The end of 2010 also brings an intense sense of fear and intense sadness. I'm surprised at how sad I am that 2010 is over. You see, the coming of a new year reinforces to me that life continues on after death. The world keeps turning, and life continues happening. Joshua is gone, but life is moving on. 2011 is going to hold many more firsts for us- the 1 year anniversary of receiving Joshua's heart diagnosis, his 1 first birthday, the first anniversary of his death. So while the immediate pain of his death is gone- we still face insurmountable heartache and grief in the upcoming year.

So while I'm both sadly and happily saying goodbye to this year, I'm also looking towards the future and continuously asking God to give me the strength that I need to move forward, and when I simply can't do it anymore, that He provides us with others who can carry our burden when it gets to be too heavy for us.

I guess 2011 will, ultimately, be a year of continuing to trust in God's plan and will for our lives.

Happy New Years to you all.

With much love,

10 comments:

Apple said...

I hope 2011 is a much better year for you!! :)

StevenSauke said...

Thank you for sharing and for being open and honest. I can't imagine the pain you've experienced in the past year. I truly admire you guys for the growth I've seen in you in the short time I've known you, and for your continued reliance on God. I've seen some people collapse emotionally and turn from God when hard times come, but I respect people who lean on Him, even when it seems there's nothing to lean on. I can tell that God is using this to make you stronger. I pray that He blesses you beyond your wildest dreams in 2011.

Amy said...

I pray you are able to find a little bit of peace in the next year. Mixed with the sadness and grief, its there somewhere. Much love to you and yours in the New Year.

Unknown said...

I like to think that time is God's way of helping us move forward if we're ready or not...because he knows what's best... our ♥'s are with you this evening and thru 2011 as you slowly find joy again :)

BlessedMommy said...

Just know no matter what year it is, Joshua is not forgotten. I think of him every day.

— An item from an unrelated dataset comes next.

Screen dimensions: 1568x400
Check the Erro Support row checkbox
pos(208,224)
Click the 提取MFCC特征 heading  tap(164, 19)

Wayne and Sue Rasmussen said...

Jill, I am going to quote your post ... "insurmountable heartache and grief". Then I am going to quote another heart mommy I have been following who constantly says, "... and for this we have Jesus." You may not have said it in those exact words, but that is what you have communicated over and over during the last several months. Jesus has and will get you through anything.
With that said however, we will pray that 2011 is a much easier year for you. Still thinking of and praying for you.

Jessica said...

praying and hoping that 2011 is a much better year for you! Joshua is not forgotten. and I thank god that I have gotten to know you over this year. Blessings friend!

*Lucy* said...

My baby boy Bobby died July 09 and I too was thankful to see the back of 2009 but also sad that a new year was coming because it somehow confirmed that he really was no longer here so that I do understand. I do hope that 2011 is as peaceful as it can be for you all.

Beth W. said...

As always, continuing to love and pray for you guys. You will always have people to fall back on when you need them. Call anytime! Love ya sister!

Elli Gawne said...

Prayers that 2011 is a peaceful and healing year for you and your family.